A review by justabean_reads
Heart of a Lion: A Lone Cat's Walk Across America by William Stolzenburg

informative fast-paced

5.0

Book using the journey of that young male cougar from South Dakota to Connecticut to discuss the evolution, behaviour and cultural history of mountain lions in North America. Like Stolzenbug's previous book, Rat Island, focus on the somewhat wild personalities of people dedicating their lives to animal research animates the book. We get to know a series of wild life biologists, interested amateurs, hunters, conservationists and general crackpots who are all deeply, deeply invested in the Eastern Cougar.

As someone who spends a lot of time telling people they have seen otter tracks when they think they've seen cougar tracks (including when there ARE cougar tracks RIGHT THERE, no they still find otter), and that no that's a mink, not a cougar kitten (going down to the water to have a bath!), I felt a bone-deep sympathy with the professional wildlife people trying to prove that the Eastern Cougar was extinct and people weren't actually seeing them. (It is extinct, and people were seeing everything but cougars.) As with Coyote America, you can feel the author's frustration that research, ecosystem management and basic logic keep getting thrown out the window to excuse hunting predators. Maybe this book will change that, but it doesn't seem likely to hit the target audience.

### Data

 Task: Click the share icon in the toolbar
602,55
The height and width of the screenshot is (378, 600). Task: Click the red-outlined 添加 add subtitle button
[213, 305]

### Exercise directions
Reproduce part of the cougar book review word for word: begin at the words "Book using the" and stop after "the Eastern Cougar.". The material has no connection to the review of the cougar book.

### Exercise result
Book using the journey of that young male cougar from South Dakota to Connecticut to discuss the evolution, behaviour and cultural history of mountain lions in North America. Like Stolzenbug's previous book, Rat Island, focus on the somewhat wild personalities of people dedicating their lives to animal research animates the book. We get to know a series of wild life biologists, interested amateurs, hunters, conservationists and general crackpots who are all deeply, deeply invested in the Eastern Cougar.